As far as I am concerned, I do not remember encountering a political movement as inarticulate and vapid as the one that now stains and soils our central city parks. One of the protesters, quite representatively for his group, eloquently summarized his economic analysis: “The whole f****** capitalist system has to go,” including, I suppose, his own laptop, iPod and digital camera, as well as our tax and financial system that allows him to camp while others work to pay his extended outdoor vacations.
Apart from judging ‘eloquent’ what I consider utterly inarticulate, my esteemed colleague informs us ‘1 per cent of Americans … accounted for an incredible 65 per cent of total income growth between 2002-07 … and that 3.8 percent of Canadian households controlled $1.78 trillion, or 67 per cent, of financial wealth.”
Not being an economist myself, I have only a vague understanding of what all these numbers mean. However, it appears to me the failure to mention the vilified 1 per cent pays 38 per cent of all income taxes and the bottom 50 per cent pay no more than 3 per cent of taxes collected, the omission of these numbers makes reprehensible propaganda of the ‘analysis’ of my colleague. I am afraid this form of political, leftist activism is representative of the thinking in the social justice and peace studies that professor Hammond co-ordinates.
He deplores the fact London’s Mayor Joe Fontana has been the first mayor in Canada to clean out our local Occupy encampment, and he wishes for and predicts the mayor’s political demise. He argues further the occupiers will simply go somewhere else.

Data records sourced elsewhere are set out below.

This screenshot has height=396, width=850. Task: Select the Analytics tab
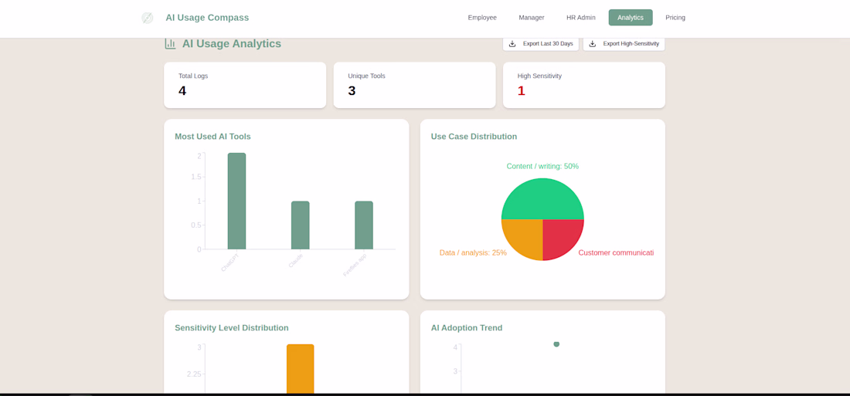tap(631, 17)
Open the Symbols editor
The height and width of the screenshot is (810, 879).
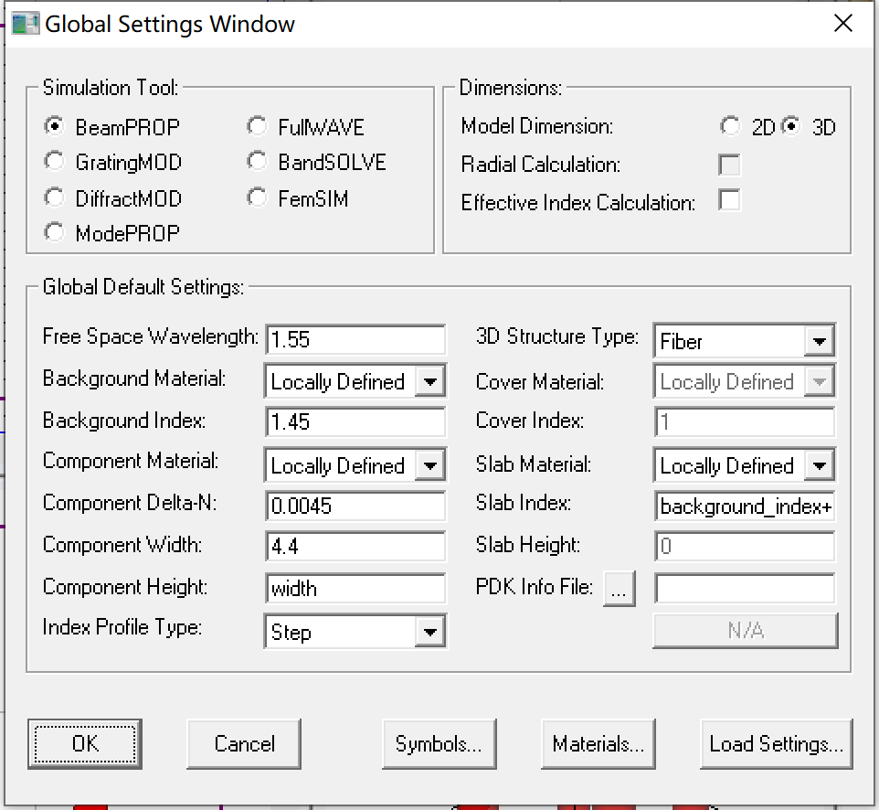pyautogui.click(x=439, y=743)
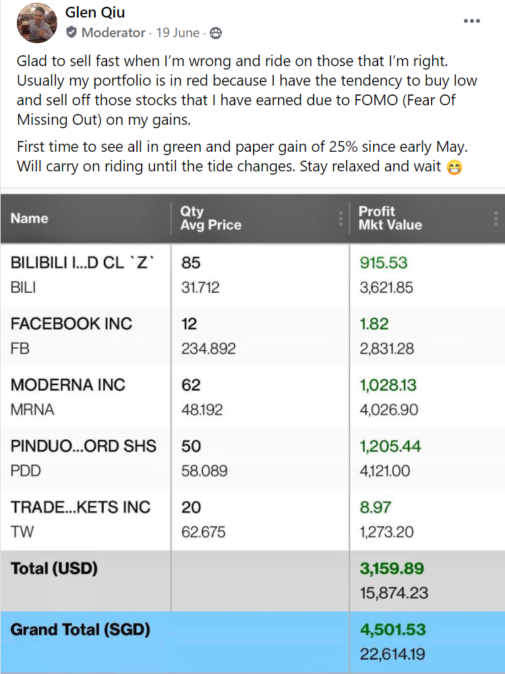
Task: Open the post options three-dot menu
Action: click(472, 21)
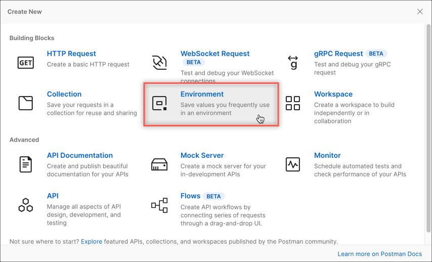Viewport: 432px width, 262px height.
Task: Create a new Collection via its title
Action: point(64,94)
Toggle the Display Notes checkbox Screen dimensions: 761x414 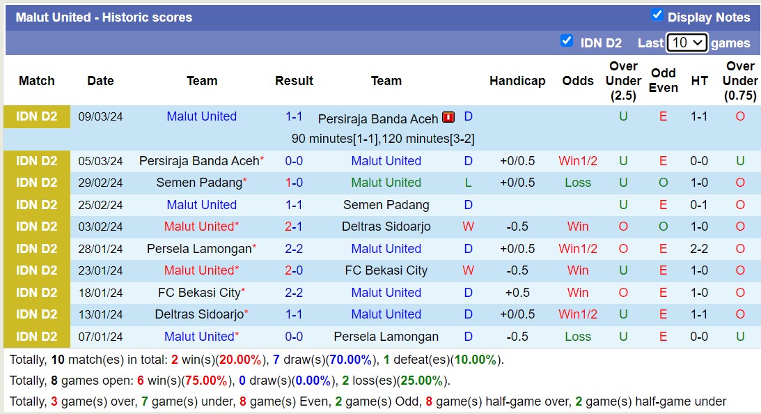657,15
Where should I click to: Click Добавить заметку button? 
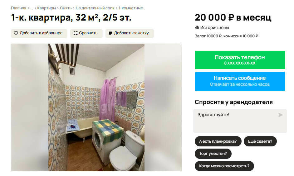pos(130,33)
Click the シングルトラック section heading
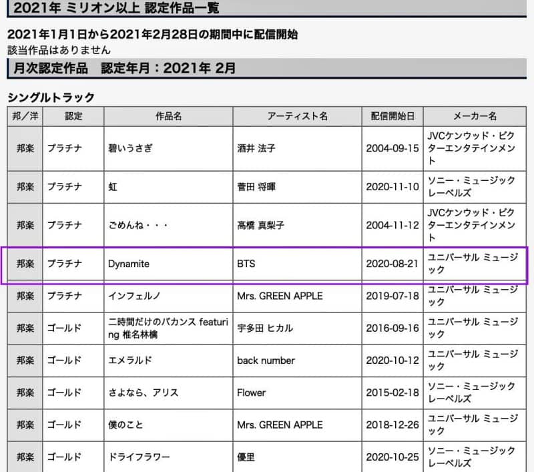This screenshot has height=472, width=534. [x=51, y=97]
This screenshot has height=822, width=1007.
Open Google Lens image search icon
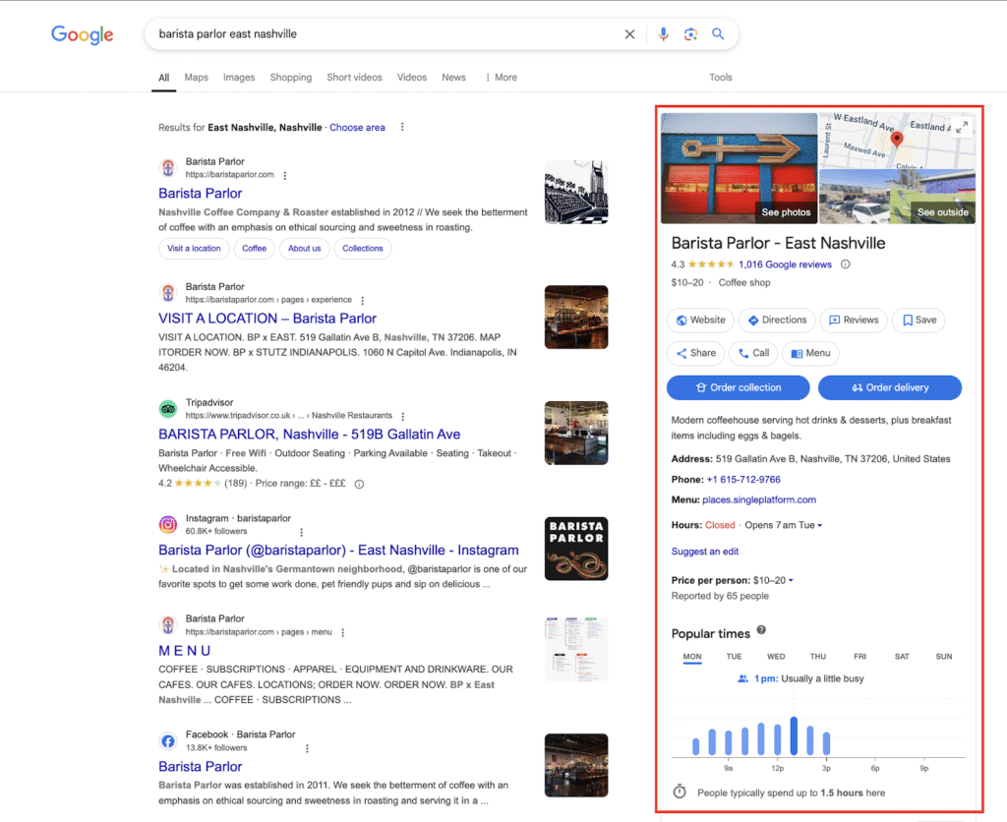pos(690,34)
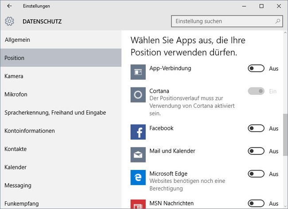Click the Microsoft Edge icon
This screenshot has width=288, height=209.
coord(138,177)
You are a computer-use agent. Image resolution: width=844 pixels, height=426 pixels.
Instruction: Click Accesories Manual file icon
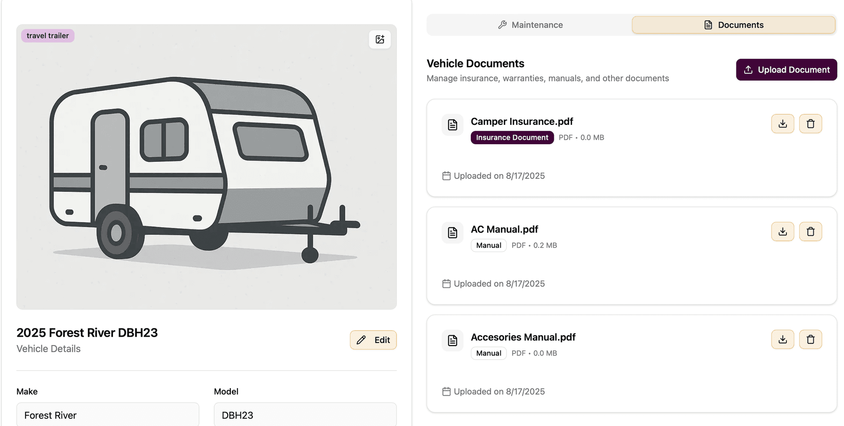pyautogui.click(x=452, y=340)
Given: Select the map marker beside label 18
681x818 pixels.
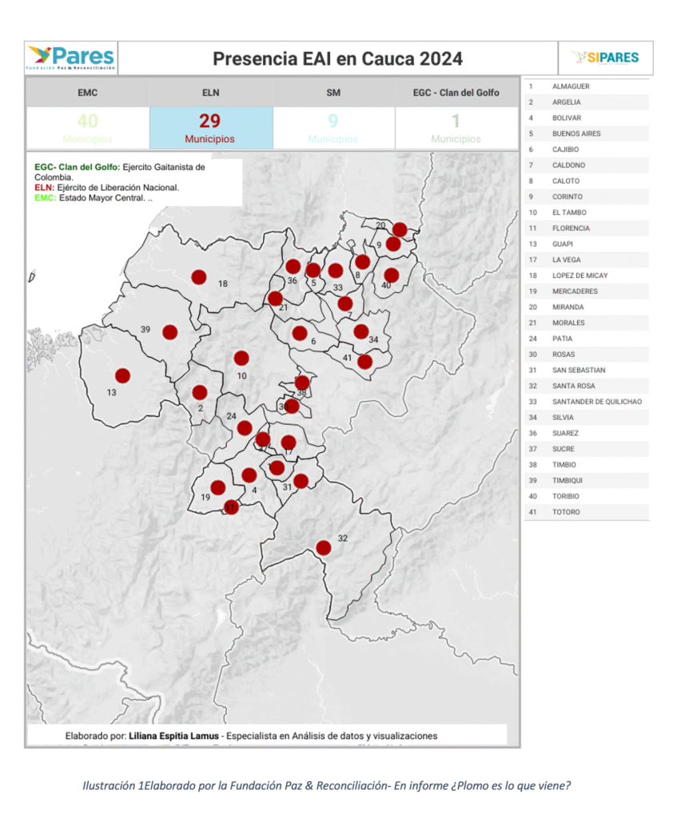Looking at the screenshot, I should tap(199, 277).
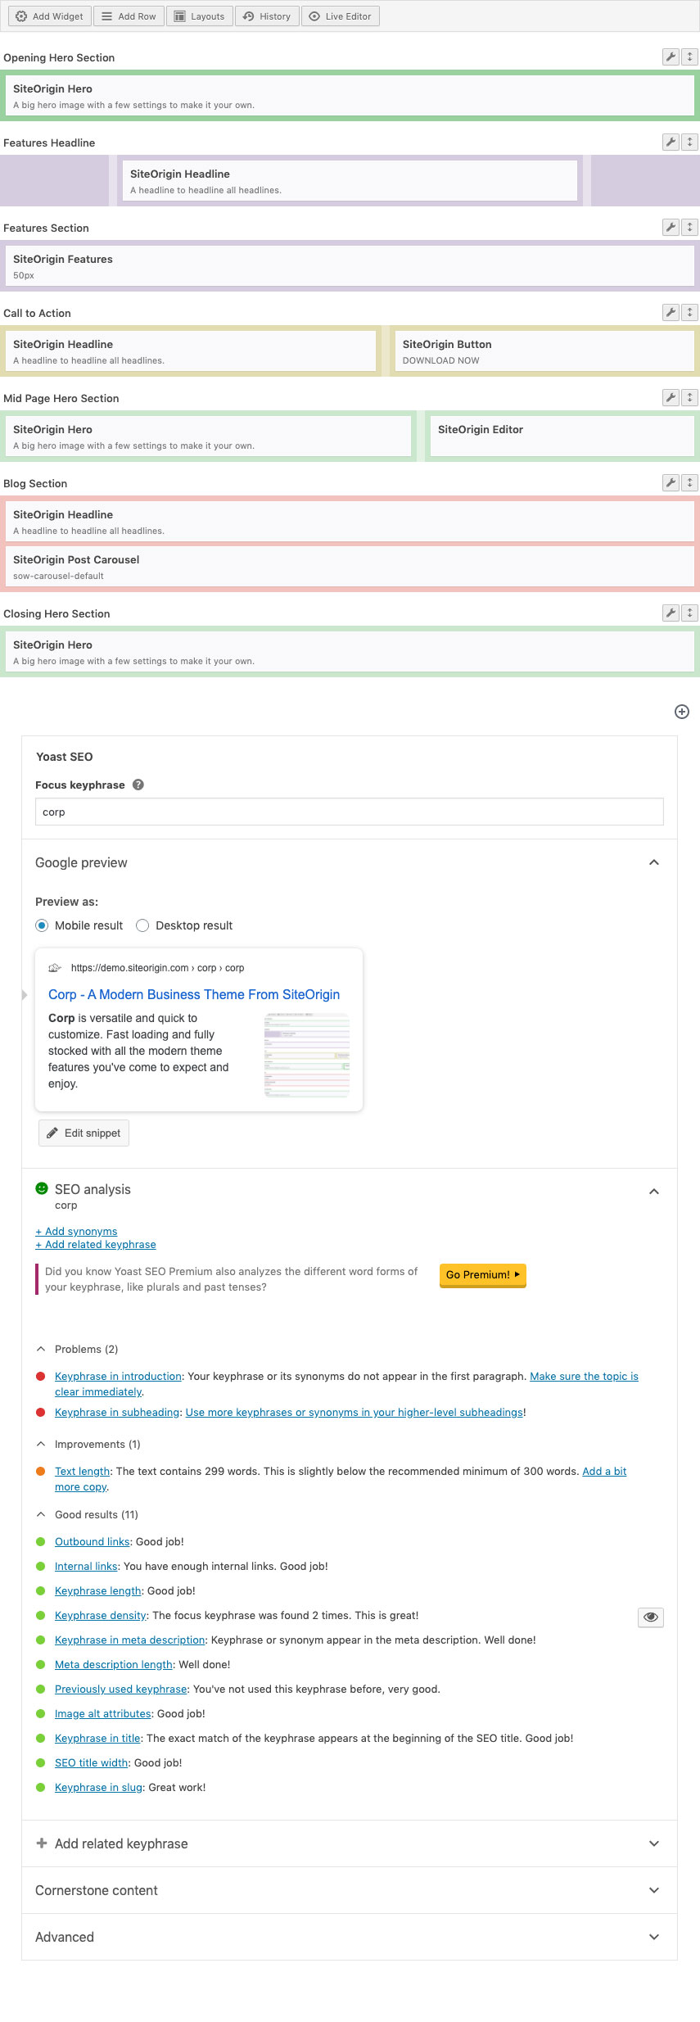
Task: Click the Focus keyphrase input field
Action: (x=349, y=812)
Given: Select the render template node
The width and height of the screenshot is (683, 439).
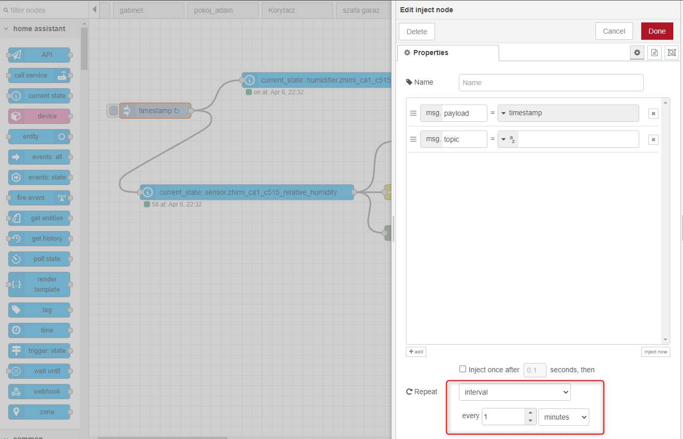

I, for my part, am considering for the first time to vote for our current mayor for upholding our laws and respecting the wishes of the 99 per cent of the city population. If, however, I fault our mayor for something it is the fact he did not charge the Occupiers for the cleaning costs and he did not evict them earlier. Nobody should be allowed to violate our laws, neither the Tamils in Toronto, nor the aboriginals in Caledonia and elsewhere, nor the current protesters across the country, for whatever cause. Vancouver, apparently, has already paid more than $560,000 to cover the municipal costs of the occupiers.
Where should the eloquent Occupiers go after being evicted from public places?
I suggest their supporters and academic propagandists from the peace studies program provide them with their home addresses and offer them their front lawns. Since Occupiers and their advocates are ideological brothers, they will certainly and peacefully come to an agreement as to whether they bring their Porta Potties or fertilize the flower beds; whether they collect their used condoms and needles themselves in the morning or let the home owners do it; and whether they allow barbecues or build their own makeshift kitchens.
People versed in peace studies should, as well, come easily to an understanding as to who pays for the new landscaping necessary after the eloquent Occupiers have finally decamped.
Lastly, and perhaps surprisingly for the reader, I share the wrath of the leftist, lawless and clueless Occupiers – who pay no taxes, nevertheless feel entitled to every social, educational and medical service – about the outrageous bonuses that are thrown after the bankers and similar folks after having done enormous damage to our economy.
Heinz Klatt is a professor emeritus of psychology at King’s University College at The University of Western Ontario.